26 Random Acts of Kindness for Preemie Moms

• Arrange for a laundry service that picks up and delivers.

• Drop off easy-to-eat breakfast items such as muffins, fruit, or granola bars that she can grab and go on her way out the door to the hospital.

• Start a care calendar or similar service for friends and family to sign up to deliver meals (this is especially helpful once baby is home).

• Meet her at the hospital with a lunch or dinner delivery from her favorite restaurant.

• If she is still recovering from a C-section, drive her to and from the hospital.

• Buy her a nice, cozy wrap sweater for those drafty hospital corridors.

• Give a “Thinking of you” note with a gift card to her favorite coffee shop.

• Pick up gift cards to restaurants near the hospital, or to a meal delivery service like Eat Out In.

• Give the family a gift card for Instacart grocery delivery.

• Coordinate with a close friend or family member to

  • care for pets: feeding, walking, playing, cleaning litter box, etc.
  • take care of small household tasks or quick errands

• Set up a small fundraiser among friends and family.

• Get the family a parking pass to the hospital. Many hospitals will give parking passes to NICU parents, but not all. If the parents have a parking pass, see about getting one for grandparents.

• Take older children for the day so mom and dad can visit the NICU together.

• Coordinate for a housecleaning, either among friends and family or a local company.

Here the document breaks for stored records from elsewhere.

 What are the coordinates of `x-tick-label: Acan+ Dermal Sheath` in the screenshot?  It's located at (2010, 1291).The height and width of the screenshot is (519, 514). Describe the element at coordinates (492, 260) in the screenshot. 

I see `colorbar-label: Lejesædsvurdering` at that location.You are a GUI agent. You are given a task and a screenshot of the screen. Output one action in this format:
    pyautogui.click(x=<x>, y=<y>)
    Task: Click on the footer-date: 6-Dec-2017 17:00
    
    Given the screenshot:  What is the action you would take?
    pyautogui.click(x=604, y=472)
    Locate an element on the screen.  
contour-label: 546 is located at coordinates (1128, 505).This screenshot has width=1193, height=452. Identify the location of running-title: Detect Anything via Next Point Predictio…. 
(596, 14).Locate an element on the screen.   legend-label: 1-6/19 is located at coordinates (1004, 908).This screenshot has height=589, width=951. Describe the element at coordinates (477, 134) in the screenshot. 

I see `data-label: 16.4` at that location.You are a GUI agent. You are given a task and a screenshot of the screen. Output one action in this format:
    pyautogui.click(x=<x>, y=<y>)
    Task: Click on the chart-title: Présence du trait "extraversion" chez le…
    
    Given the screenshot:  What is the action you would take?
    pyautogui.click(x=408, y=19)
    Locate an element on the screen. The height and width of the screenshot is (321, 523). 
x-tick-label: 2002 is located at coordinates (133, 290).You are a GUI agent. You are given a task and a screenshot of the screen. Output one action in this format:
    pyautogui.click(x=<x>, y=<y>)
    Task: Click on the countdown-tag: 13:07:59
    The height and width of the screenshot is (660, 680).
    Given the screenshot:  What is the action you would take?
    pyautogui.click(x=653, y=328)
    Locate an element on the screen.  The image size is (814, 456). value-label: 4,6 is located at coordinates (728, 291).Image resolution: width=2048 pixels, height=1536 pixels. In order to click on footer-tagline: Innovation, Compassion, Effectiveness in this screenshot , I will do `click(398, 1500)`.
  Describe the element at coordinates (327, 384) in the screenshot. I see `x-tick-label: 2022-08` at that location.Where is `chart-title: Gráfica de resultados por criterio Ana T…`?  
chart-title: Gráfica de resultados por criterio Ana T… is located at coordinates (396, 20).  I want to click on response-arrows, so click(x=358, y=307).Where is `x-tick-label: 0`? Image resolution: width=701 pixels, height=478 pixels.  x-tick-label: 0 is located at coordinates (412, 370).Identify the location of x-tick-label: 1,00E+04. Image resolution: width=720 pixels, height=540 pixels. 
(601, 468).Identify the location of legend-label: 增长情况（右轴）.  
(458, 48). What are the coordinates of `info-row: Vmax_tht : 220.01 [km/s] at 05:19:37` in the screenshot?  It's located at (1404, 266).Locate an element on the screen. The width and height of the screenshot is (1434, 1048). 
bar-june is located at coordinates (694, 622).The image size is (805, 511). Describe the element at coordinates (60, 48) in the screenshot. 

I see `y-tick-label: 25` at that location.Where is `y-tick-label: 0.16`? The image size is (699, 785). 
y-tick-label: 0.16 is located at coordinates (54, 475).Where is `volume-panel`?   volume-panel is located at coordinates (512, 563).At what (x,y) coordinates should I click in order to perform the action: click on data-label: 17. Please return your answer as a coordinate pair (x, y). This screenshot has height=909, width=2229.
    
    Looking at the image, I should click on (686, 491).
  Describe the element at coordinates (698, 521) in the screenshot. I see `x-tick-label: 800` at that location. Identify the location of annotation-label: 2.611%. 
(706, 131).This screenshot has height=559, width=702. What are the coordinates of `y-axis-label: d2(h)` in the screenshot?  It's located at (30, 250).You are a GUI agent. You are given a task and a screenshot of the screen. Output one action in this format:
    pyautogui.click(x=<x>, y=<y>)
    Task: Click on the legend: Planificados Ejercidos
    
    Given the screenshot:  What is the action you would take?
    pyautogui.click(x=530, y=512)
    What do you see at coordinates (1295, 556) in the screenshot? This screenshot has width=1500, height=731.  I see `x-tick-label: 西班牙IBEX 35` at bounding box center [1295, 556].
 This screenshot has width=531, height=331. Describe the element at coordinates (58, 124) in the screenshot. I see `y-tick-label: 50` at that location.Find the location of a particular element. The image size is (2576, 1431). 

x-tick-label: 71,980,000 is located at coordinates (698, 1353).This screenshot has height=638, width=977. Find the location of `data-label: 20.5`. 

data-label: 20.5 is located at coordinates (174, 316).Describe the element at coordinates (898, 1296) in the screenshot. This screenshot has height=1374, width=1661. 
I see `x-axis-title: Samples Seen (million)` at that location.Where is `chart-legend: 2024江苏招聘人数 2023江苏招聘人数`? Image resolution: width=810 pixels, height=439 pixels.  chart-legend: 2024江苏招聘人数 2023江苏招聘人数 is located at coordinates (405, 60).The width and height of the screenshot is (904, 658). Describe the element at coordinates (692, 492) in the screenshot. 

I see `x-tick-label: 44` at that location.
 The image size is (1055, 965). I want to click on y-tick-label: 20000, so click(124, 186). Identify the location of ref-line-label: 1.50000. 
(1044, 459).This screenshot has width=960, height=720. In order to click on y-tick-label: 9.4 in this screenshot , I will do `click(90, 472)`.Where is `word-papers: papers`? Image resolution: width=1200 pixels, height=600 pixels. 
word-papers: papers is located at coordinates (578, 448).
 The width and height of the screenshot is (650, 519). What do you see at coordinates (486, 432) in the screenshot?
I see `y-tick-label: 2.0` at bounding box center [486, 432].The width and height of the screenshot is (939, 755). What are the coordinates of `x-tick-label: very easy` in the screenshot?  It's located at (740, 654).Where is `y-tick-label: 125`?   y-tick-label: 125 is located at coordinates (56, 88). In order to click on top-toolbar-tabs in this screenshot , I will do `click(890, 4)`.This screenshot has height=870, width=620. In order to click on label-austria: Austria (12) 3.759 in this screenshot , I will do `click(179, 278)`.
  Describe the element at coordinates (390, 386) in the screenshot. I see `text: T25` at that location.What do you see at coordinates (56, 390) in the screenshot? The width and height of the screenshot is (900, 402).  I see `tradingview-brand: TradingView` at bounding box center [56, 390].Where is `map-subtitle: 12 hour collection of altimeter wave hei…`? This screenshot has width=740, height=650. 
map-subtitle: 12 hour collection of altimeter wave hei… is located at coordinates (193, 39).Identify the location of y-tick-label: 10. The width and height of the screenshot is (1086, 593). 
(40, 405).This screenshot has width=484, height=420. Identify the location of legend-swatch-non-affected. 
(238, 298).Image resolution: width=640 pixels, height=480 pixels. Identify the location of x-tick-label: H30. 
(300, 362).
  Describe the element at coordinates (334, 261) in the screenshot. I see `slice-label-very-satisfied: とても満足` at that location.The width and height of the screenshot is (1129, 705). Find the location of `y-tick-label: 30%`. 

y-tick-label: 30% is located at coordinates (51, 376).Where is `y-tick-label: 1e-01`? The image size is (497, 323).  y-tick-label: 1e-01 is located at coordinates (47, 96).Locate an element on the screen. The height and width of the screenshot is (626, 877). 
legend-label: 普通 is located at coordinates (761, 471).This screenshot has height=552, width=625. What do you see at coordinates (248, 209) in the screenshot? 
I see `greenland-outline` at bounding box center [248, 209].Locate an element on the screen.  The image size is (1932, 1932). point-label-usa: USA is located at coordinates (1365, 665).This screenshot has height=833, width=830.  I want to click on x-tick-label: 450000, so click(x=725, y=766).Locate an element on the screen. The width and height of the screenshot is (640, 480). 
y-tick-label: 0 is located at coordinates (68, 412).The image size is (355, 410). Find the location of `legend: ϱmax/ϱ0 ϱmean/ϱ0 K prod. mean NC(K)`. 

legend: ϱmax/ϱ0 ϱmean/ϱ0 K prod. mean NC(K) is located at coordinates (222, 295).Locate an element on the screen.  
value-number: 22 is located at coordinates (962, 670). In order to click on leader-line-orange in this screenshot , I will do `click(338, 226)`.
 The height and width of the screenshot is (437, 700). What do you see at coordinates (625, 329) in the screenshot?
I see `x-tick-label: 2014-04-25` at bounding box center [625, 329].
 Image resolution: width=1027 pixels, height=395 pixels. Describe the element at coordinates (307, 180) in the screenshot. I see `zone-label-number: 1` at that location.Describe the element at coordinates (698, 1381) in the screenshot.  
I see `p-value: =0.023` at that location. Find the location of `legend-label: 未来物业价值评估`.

• Deliver a stack of lighthearted books or magazines she can read and kill time with in the NICU, or baby books she can read to her baby.

• Put together a NICU parent survival bag or similar gift basket.

• Gather options for healthy snacks that she can keep in her bag when she goes back and forth to the hospital.

• Put together an activity pack for older children.

• Set up a NICU shower among friends and family.

• Gift her a journal to document the NICU journey, or just to jot down questions and make notes on baby’s progress.

• Put together a small photo album of photos the family has shared on social media sites.

• Print out favorite quotes or scripture for her to keep close at hand. Be careful to avoid anything with a “silver lining” or “everything happens for a reason” mentality. Grief and pain are valid feelings for any NICU parent, and it’s important to instead acknowledge those feelings, instead of suggesting they overcome them right away.

• Offer to visit NICU with her. Some parents are fiercely protective of their NICU time. But offering to accompany your friend to the hospital says, “I’m here. I care about you and your baby.” If you are able to do this, try to get a photo of mom and baby together in the NICU, and frame it for her if you can.


Most of all, your friend needs your love, support, and the knowledge that you are here for her. Check in often. You may not know what to say, and that’s okay. If anything, say “I know this must be hard. I’m here if you want to talk.”